Konflik Antar Kelompok Pemuda Pecah di Palembang, Aksi Kekerasan Meluas Hingga Penggunaan Bahan Peledak
Aksi kekerasan yang melibatkan kelompok pemuda kembali mencoreng kota Palembang. Bentrokan yang terjadi di persimpangan lampu merah Jalan Mayor HM Rasyad Nawawi, Kelurahan 9 Ilir, Kecamatan Ilir Timur (IT) III, menjadi perhatian serius aparat kepolisian dan masyarakat setempat.
Insiden yang terjadi pada Jumat, 18 April 2025, sekitar pukul 04.00 WIB ini, melibatkan ratusan pemuda yang terlibat dalam aksi saling serang. Bukan hanya menggunakan senjata tajam seperti celurit, beberapa saksi mata melaporkan penggunaan benda yang diduga bom molotov, menambah tingkat bahaya dan kerusakan dalam konflik ini.
Menurut Rizal (52), seorang warga sekitar yang menyaksikan kejadian tersebut, ketegangan mulai terasa sejak pukul 03.00 WIB, sebelum akhirnya mencapai puncaknya satu jam kemudian. Ia menggambarkan bagaimana kelompok-kelompok pemuda ini saling menyerang di area lampu merah, menggunakan berbagai senjata, termasuk yang ia duga sebagai bom molotov. Api dan asap terlihat jelas saat bentrokan terjadi, menciptakan suasana mencekam bagi warga sekitar.
"Ramai betul sudah tidak terhitung lagi mungkin ada ratusan orang, saya lihat ada kilatan api mungkin ada bom molotov, ngebul api itu, kalau sajam itu banyak, trus bambu," ujarnya menirukan Rizal. Ratusan pemuda yang terlibat membuat Rizal tidak bisa mengenali mereka satu persatu. Dia hanya melihat ada warga sekitar yang ikut serta.

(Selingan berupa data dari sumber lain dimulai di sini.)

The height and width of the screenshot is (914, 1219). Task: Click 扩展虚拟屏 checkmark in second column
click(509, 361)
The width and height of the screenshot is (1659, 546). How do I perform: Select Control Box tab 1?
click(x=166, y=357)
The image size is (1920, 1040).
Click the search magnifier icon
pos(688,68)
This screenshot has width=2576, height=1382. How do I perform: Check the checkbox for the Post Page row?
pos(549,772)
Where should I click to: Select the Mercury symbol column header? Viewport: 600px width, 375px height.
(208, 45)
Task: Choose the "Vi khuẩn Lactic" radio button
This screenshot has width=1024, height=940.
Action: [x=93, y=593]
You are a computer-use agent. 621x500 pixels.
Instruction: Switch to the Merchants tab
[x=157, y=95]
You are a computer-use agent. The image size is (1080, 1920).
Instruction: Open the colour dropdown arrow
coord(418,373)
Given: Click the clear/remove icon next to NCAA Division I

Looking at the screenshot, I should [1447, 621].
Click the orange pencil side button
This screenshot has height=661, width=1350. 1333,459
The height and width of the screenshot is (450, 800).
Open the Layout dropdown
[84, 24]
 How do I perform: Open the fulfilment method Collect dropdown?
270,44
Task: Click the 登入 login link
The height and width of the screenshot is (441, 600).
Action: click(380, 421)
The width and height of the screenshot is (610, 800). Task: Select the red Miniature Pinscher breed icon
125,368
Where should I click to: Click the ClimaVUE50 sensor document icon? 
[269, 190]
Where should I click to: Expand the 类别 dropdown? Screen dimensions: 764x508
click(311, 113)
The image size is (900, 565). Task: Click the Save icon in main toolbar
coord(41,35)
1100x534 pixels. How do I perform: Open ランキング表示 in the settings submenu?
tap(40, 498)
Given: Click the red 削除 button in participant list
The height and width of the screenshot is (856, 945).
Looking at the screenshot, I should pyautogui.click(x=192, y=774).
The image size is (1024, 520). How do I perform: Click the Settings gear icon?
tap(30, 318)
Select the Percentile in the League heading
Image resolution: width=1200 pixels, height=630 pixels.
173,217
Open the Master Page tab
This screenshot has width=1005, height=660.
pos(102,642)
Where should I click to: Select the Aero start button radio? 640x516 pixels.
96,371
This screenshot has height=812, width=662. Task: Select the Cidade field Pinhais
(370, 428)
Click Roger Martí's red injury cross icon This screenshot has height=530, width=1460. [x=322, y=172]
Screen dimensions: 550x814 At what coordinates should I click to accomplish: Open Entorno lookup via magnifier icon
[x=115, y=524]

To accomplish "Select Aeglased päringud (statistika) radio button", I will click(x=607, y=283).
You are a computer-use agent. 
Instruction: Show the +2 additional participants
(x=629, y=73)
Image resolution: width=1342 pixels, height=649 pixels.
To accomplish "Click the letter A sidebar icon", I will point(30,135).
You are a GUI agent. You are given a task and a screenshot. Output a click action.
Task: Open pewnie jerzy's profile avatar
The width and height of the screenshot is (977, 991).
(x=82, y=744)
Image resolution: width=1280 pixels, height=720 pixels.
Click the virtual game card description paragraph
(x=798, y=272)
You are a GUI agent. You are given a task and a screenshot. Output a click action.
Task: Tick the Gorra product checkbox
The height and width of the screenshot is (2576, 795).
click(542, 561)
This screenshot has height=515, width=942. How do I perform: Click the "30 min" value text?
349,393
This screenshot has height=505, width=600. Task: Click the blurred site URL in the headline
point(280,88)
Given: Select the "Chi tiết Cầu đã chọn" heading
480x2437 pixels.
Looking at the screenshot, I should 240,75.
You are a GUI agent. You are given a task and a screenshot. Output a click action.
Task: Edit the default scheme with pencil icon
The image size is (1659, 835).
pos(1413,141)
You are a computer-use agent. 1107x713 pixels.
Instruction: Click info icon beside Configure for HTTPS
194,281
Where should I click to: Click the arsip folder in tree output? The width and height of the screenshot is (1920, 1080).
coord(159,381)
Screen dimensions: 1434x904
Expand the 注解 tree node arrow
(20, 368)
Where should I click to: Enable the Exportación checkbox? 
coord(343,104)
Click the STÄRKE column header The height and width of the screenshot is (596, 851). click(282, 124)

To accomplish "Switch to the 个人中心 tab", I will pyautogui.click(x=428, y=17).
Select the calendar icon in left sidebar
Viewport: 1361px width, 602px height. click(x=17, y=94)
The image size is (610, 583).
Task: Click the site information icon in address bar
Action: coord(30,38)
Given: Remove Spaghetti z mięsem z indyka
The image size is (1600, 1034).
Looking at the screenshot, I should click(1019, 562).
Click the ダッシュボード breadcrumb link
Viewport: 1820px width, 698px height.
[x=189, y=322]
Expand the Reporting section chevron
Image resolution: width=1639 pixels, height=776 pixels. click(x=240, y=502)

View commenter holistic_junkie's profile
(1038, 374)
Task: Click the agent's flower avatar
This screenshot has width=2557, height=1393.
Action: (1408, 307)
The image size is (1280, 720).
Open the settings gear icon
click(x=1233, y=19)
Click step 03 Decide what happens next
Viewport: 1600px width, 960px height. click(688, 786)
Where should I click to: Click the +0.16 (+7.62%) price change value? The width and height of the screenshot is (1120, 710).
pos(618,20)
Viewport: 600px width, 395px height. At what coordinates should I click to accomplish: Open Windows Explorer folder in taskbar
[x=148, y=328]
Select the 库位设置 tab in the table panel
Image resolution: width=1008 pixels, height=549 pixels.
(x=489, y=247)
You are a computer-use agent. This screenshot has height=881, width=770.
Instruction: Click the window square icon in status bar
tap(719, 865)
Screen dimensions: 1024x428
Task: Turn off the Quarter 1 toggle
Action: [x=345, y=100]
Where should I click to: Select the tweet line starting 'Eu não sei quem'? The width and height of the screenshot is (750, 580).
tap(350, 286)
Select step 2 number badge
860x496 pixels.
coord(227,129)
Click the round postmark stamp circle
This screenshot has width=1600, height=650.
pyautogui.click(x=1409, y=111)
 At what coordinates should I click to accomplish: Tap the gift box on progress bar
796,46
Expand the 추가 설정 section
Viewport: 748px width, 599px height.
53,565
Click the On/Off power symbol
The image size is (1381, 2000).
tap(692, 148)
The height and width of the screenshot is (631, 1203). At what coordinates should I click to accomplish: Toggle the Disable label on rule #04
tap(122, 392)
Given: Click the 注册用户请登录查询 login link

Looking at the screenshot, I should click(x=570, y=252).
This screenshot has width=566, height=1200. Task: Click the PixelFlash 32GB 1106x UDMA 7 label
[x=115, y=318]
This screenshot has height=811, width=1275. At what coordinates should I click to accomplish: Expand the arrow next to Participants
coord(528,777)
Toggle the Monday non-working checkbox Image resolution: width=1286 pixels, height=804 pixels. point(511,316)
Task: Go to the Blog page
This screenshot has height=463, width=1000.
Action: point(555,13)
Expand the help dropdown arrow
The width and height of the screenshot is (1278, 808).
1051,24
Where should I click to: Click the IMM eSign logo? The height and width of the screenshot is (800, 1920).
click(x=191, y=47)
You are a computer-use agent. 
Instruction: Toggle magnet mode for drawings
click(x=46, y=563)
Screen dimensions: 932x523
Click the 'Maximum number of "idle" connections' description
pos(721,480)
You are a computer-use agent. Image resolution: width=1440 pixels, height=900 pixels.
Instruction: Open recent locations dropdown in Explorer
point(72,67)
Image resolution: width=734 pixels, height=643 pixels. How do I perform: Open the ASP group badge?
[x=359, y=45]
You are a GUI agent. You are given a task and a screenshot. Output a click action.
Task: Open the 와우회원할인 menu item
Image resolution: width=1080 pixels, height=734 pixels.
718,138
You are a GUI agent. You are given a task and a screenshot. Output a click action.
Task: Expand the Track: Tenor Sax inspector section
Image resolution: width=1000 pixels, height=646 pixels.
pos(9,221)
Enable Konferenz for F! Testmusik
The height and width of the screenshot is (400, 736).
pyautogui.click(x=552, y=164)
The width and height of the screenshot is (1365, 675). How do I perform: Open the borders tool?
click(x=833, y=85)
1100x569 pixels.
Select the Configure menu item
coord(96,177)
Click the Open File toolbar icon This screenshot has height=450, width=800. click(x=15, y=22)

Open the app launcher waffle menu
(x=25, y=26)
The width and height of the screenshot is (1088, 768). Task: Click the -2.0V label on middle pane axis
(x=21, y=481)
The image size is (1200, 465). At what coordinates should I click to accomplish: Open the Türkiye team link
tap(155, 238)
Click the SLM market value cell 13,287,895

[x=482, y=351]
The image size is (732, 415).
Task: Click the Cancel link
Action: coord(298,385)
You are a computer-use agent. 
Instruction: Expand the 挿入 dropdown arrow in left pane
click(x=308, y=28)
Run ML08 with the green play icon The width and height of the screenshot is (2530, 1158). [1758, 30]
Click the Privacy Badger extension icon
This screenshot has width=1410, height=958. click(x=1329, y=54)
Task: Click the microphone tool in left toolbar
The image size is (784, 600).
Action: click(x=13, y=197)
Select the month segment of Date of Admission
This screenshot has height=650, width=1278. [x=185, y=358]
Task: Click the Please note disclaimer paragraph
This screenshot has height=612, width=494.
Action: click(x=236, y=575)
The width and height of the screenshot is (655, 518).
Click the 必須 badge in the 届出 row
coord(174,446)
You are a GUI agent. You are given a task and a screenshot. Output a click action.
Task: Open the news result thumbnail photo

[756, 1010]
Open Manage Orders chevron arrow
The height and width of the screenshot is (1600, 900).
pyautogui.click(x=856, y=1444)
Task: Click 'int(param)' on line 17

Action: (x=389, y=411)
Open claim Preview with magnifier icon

Kehadiran petugas kepolisian pada waktu subuh berhasil membubarkan massa. Namun, dampak dari kejadian ini masih terasa, menimbulkan keresahan di kalangan warga dan pertanyaan tentang penyebab serta solusi untuk mencegah terulangnya kejadian serupa. Pihak kepolisian saat ini tengah melakukan investigasi untuk mengidentifikasi pelaku dan motif di balik aksi kekerasan ini. Penyelidikan mendalam diharapkan dapat mengungkap akar permasalahan dan memberikan tindakan hukum yang tegas terhadap para pelaku, serta langkah-langkah preventif untuk menjaga keamanan dan ketertiban di wilayah Palembang.